Nem chegou a ver o IN, que andou pela povoação completamente à vontade a fazer fogo para o quartel, abrigado até debaixo do alpendre da casa do M. Santos.

No entanto, não tocaram em qualquer das casas comerciais, respeitando um hipotético e provável acordo de cavalheiros, pois quando necessitam, também sabem recorrer, secretamente, a estas fontes irregulares de abastecimentos, e o M. Santos, como velha raposa que é, sabe que na actual situação é sempre útil estar de bem com Deus e o Diabo.

Foi por isso que achou que aquela tola tentativa do Cardoso de o intrigar junto do governo militar foi uma palermice de todo o tamanho que, além de ser perigosa para ele próprio, era também prejudicial para os interesses de todos nós, pois assim poderíamos vir a perder uma importante fonte de informação sobre os movimentos do IN na região.

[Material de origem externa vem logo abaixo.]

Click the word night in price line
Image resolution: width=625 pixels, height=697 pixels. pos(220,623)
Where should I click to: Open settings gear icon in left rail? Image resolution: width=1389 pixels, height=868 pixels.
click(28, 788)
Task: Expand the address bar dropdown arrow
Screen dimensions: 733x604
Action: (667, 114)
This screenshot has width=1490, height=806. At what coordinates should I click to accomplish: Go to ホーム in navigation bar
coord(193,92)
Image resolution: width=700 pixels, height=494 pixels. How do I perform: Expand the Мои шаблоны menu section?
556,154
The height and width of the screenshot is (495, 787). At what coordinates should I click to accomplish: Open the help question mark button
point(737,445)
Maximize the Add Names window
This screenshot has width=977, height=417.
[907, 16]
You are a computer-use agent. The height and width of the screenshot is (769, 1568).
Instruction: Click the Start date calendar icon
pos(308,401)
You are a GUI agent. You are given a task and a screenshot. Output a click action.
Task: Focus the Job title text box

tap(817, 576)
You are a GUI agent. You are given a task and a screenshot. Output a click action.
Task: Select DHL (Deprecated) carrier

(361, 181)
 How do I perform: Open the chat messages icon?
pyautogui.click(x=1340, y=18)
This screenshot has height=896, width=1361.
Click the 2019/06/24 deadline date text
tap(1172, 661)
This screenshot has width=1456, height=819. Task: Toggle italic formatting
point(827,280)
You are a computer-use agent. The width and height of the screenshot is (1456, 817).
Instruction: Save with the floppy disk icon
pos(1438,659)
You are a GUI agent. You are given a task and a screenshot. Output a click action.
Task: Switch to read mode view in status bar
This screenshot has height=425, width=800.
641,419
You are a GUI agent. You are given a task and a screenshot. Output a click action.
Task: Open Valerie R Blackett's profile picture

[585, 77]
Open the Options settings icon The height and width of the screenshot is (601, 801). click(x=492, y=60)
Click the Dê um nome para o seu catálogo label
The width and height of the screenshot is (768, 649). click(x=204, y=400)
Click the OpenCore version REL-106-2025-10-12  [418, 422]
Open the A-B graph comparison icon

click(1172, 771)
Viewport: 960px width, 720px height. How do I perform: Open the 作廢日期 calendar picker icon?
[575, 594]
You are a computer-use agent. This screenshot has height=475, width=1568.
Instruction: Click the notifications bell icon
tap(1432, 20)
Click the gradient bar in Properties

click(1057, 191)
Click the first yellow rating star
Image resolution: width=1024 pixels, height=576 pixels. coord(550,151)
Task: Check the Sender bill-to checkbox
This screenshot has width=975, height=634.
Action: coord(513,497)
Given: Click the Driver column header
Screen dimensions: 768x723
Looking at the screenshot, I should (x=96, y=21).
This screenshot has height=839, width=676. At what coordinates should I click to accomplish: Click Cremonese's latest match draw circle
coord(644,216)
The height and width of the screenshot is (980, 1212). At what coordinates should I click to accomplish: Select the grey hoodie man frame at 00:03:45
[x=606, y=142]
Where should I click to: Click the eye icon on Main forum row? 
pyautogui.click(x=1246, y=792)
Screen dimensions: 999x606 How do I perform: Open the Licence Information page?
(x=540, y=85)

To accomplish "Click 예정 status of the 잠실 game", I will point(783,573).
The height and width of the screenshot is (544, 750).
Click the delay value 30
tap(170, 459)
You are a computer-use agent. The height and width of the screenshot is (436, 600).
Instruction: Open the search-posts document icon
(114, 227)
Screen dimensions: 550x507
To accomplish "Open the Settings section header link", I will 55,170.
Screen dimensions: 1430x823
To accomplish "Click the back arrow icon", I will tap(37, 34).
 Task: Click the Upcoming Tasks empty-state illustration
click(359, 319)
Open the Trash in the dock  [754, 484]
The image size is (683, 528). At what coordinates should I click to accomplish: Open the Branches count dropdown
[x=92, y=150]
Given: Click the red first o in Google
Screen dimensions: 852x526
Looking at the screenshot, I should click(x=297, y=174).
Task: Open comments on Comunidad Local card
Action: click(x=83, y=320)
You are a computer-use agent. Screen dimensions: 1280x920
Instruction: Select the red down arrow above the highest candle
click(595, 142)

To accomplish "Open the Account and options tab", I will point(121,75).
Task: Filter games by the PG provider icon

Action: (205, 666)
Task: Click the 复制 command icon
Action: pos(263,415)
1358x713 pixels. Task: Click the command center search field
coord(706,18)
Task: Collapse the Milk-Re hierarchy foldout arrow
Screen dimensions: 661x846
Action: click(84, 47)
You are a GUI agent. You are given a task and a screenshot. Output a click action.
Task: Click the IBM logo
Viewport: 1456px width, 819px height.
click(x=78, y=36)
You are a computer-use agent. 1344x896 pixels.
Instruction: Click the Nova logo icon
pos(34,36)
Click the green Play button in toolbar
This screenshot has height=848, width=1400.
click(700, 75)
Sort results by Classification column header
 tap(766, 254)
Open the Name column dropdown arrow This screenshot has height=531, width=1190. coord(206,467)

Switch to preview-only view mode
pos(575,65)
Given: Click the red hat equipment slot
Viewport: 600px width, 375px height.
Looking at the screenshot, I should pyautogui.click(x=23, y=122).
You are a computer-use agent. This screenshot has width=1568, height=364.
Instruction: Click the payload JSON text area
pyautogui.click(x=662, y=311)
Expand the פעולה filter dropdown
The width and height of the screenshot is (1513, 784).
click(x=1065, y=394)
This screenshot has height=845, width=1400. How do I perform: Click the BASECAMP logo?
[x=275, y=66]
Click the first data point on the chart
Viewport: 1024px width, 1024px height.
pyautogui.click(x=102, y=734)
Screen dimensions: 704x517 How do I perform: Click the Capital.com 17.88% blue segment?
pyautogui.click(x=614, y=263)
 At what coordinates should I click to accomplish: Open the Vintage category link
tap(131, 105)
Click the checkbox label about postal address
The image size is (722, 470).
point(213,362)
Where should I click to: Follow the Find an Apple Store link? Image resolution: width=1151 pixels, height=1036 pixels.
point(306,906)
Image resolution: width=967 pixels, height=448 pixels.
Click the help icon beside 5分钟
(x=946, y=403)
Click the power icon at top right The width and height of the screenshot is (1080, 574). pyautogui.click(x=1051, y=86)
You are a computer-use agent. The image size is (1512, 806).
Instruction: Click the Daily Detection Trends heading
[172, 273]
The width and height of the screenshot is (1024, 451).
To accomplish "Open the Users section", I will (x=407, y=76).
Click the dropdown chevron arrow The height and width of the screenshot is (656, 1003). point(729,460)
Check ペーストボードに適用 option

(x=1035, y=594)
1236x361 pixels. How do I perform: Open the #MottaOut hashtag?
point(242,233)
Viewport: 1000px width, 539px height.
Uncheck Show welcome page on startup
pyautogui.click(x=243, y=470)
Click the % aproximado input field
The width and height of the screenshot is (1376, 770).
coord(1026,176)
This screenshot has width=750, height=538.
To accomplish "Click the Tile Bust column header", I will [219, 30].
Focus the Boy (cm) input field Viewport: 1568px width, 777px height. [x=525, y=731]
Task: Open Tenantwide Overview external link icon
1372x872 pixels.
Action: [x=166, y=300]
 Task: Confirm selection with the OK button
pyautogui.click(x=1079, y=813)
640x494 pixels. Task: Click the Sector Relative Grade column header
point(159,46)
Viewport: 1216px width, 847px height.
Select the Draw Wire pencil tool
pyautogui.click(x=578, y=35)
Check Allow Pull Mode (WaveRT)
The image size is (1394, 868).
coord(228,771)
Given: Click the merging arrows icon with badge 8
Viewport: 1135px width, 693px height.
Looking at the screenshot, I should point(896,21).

Mas como, com esta malta da tropa, nunca se sabe, achou que evidentemente o melhor seria mostrar bem alto a sua indignação para que ficasse devidamente registada.

Voltando à vaca fria, nesta guerra, como se pode ver mais uma vez, tive sorte. Pois foram logo escolher o dia do ataque para quando estava de férias. Parece que eles ainda pensaram em voltar, mas viemos a saber depois que tinham resolvido ir atacar outra zona que, se calhar, lhes seria mais favorável. Entretanto a população regressou e tudo voltou à normalidade.

O Presidente do Senegal (Senghor) enviou para esta região membros da guarda republicana senegalesa para correr com todos os grupos armados que circulam por aqui e que já o estavam a inquietar, de maneira que hoje de manhã tivemos a inevitável confraternização, mesmo sobre a linha de fronteira.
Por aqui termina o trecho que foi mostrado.